Thursday, December 29, 2011

Transplant Immunosuppression on Step 1

Like any workaholic second-year medical student, I'm spending part of the holiday break studying for Step 1 of the boards (the standardized Big Test after the first two years of medical school).  But since it is supposed to be a vacation, I felt justified in studying a more familiar topic, so transplant immunosuppression it is.

Wow.  Everyone says that the textbooks and the exams are ten years behind the times, but it's really striking in a field that changes as fast as transplantation.  Also, the testable facts are based on FDA labeling and the approved indications, which are quite a bit more limited than clinical practice, especially for transplants that are done less commonly.  So, what I've "learned" is:

  • Cyclosporine, azathioprine, and OKT3 are commonly used immunosuppressants.
  • Cyclosporine is used for kidney, liver, and heart transplants; tacrolimus is used for kidney and liver transplants; everything else is used for kidney transplants lung transplants must not need any immunosuppression at all!
  • Daclizumab (Zenapax) is used as an antibody against the IL-2 receptor, even though it's no longer manufactured in the US since Simulect (basiliximab) is now preferred.
  • Thymoglobulin, Campath (alemtuzumab), and belatacept don't exist (or rather, knowing them won't help me one bit on the test :-/).
Anyway, pretty obvious defense mechanisms in play with this post!  There's more to worry about than the anachronisms in the transplant immunosuppression section, like how much else there is to study, how out of date it may be (without me knowing it), and how much I'll have to unlearn or get a clue about before actually being able to take care of patients.

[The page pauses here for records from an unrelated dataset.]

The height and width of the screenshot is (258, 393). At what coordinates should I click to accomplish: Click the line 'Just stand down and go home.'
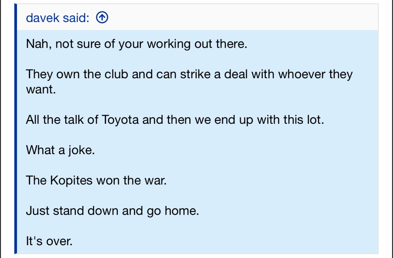(x=112, y=211)
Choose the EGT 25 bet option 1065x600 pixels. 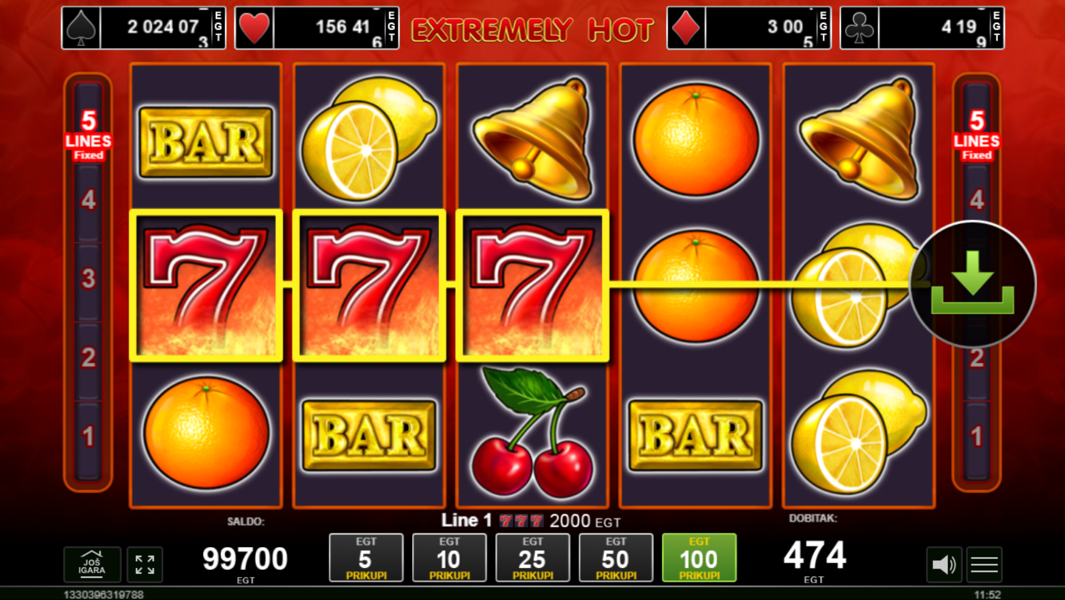(x=533, y=557)
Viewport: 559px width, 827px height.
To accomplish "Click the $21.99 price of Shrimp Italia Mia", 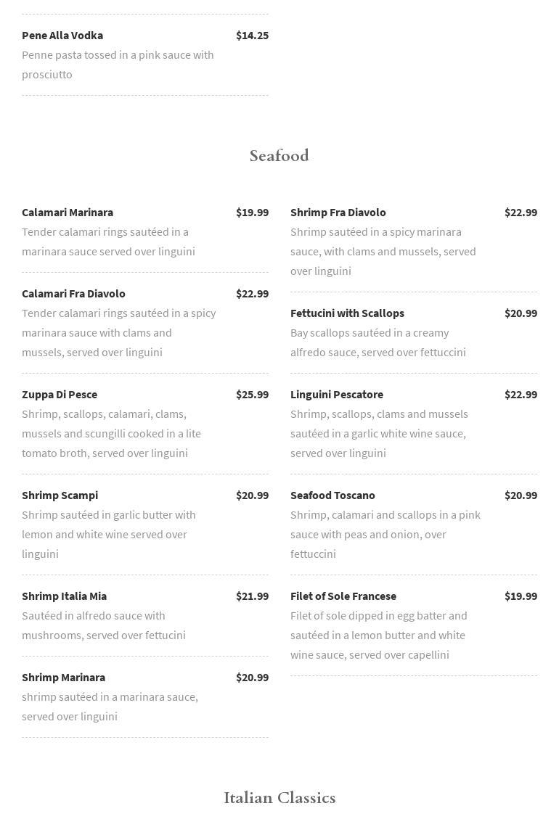I will 252,596.
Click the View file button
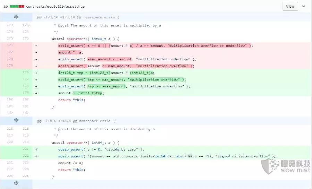Viewport: 312px width, 189px height. [x=290, y=6]
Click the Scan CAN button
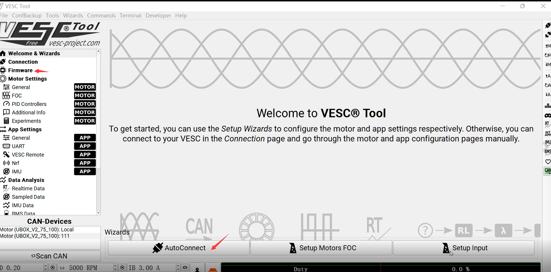This screenshot has height=272, width=551. click(49, 256)
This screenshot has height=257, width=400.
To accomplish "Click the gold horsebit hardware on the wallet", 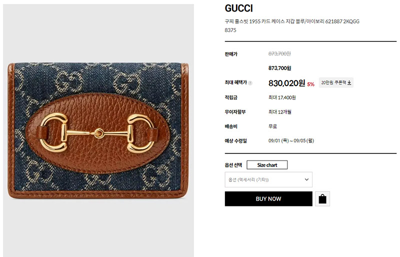I will tap(98, 133).
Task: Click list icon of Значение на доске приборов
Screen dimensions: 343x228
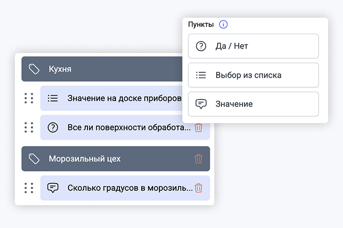Action: (x=53, y=98)
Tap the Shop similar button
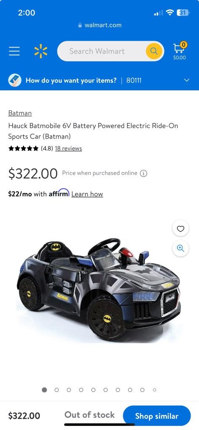Image resolution: width=199 pixels, height=430 pixels. click(157, 416)
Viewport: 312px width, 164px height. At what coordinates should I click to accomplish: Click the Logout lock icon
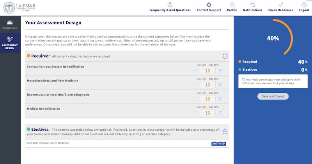click(x=304, y=5)
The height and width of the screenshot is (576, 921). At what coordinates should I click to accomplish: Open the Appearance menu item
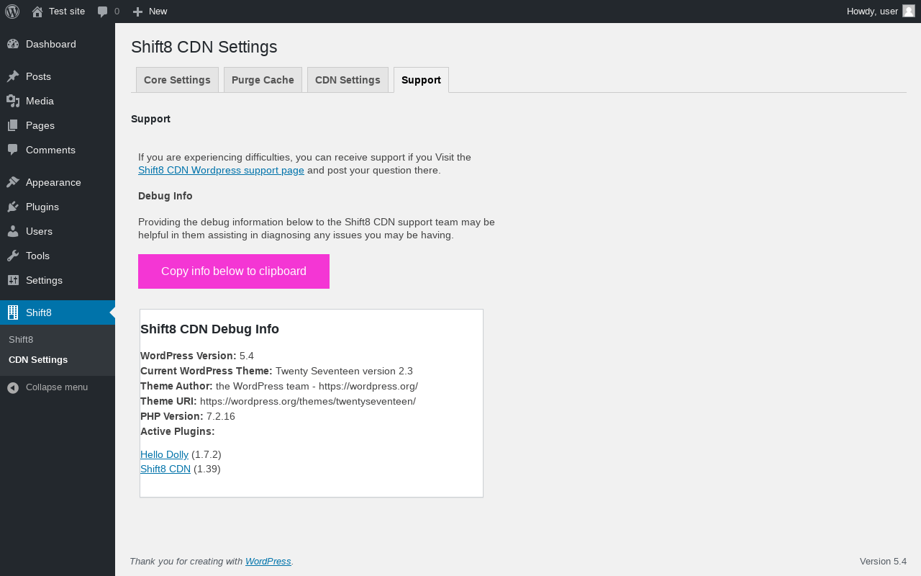(53, 182)
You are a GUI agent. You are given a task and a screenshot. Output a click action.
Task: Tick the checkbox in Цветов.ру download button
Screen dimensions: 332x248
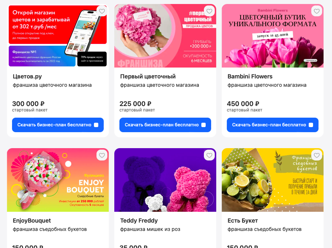96,125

Wednesday, December 21, 2011

Book Review: Intestinal Failure: Diagnosis, Management, and Transplantation

Intestinal transplantation is probably the most esoteric area of organ transplantation, so learning anything about it can be nearly impossible.  The occasional article or meeting isn't nearly enough to get an overall picture of the field, so I was glad to find a book about it called Intestinal Failure: Diagnosis, Management and Transplantation.

For transplantation, this book has it all.  Surgery, immunosuppression, rejection, infections, evaluation...all the usual topics in organ transplantation are included.  In particular, it discusses the different transplant options--isolated intestinal transplant, liver-intestine transplant, and multivisceral transplant--and describes the differences and indications for each.  Piecing this information together from individual articles isn't nearly as useful, since most of them report on one particular procedure at one center with the conclusion of "look how well it worked!"  There could be more detail on some general aspects of transplantation, such as immunology, but there are many other sources for that information, so this book stays focused on its niche and gives plenty of information to understand its topic.

Even though most people reading about intestinal transplantation have an extensive background (either professionally or personally), the book begins with general information about the gastrointestinal system and intestinal failure, which is great.  If I had to name a weakness, it would be the information on parenteral nutrition, which is pretty limited given how important it is in intestinal failure, and doesn't provide nearly enough detail to understand a PN prescription.  Of course, prescribing PN is a specialty in itself for physicians and for dietitians, so it's understandable if it can't be covered here.  Intestinal and multivisceral transplantation is only an interest for me, not something I deal with personally or professionally, so it's great to find a book that explains it well.